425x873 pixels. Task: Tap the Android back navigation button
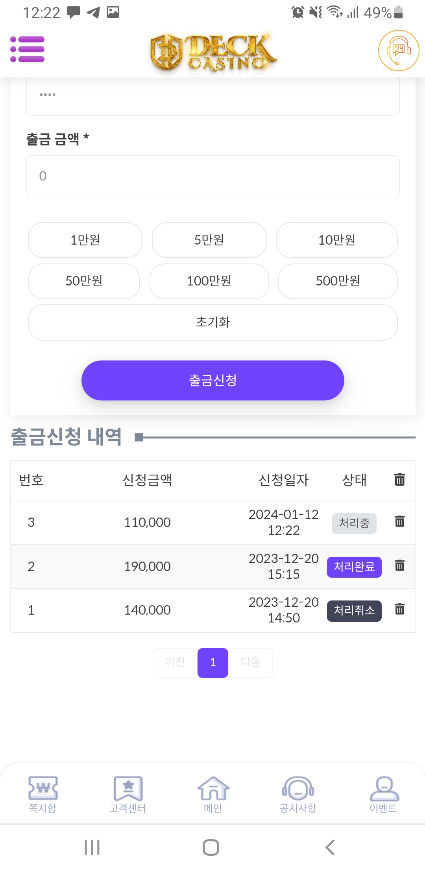click(x=330, y=847)
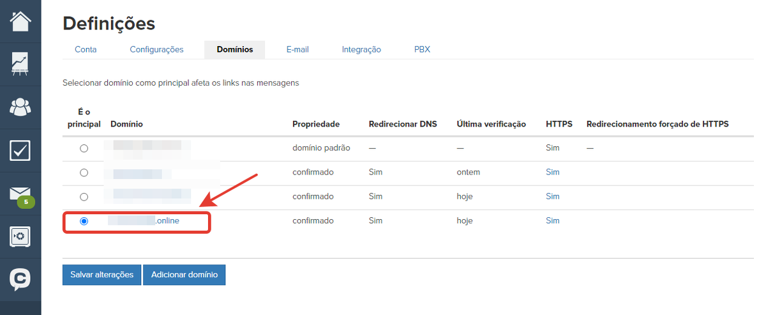The image size is (766, 315).
Task: Switch to the Conta tab
Action: tap(86, 50)
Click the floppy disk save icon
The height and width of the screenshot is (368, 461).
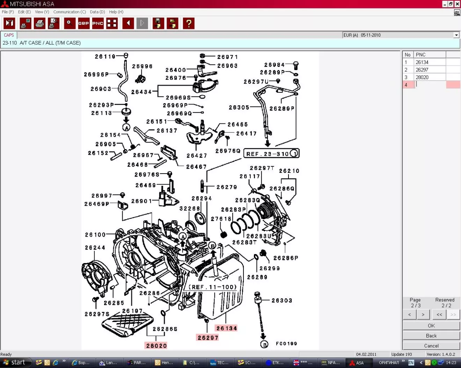(x=158, y=23)
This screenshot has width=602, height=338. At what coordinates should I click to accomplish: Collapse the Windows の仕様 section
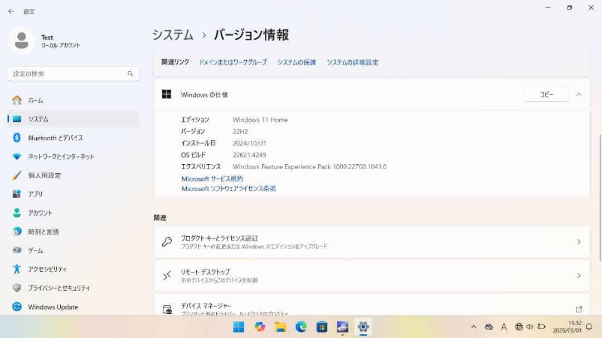pyautogui.click(x=579, y=94)
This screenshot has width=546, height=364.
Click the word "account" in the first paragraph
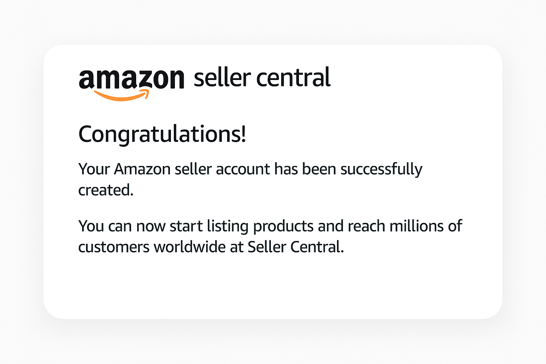click(243, 169)
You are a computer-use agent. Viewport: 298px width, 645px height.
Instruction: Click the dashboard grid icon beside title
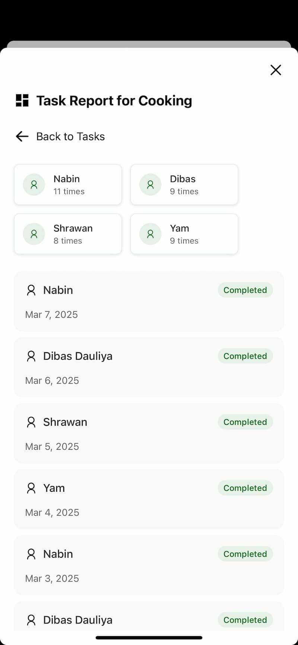pyautogui.click(x=22, y=100)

*Task objective:* Retype exactly. Include each line from the start of the material through the line holding "Click the floppy disk save icon", and leave the pictures out.

*Completed task:*
425x873 pixels. Task: Tap the Android back navigation button
click(x=330, y=847)
The image size is (766, 315).
Task: Switch to the Conta tab
Action: tap(86, 50)
Click the floppy disk save icon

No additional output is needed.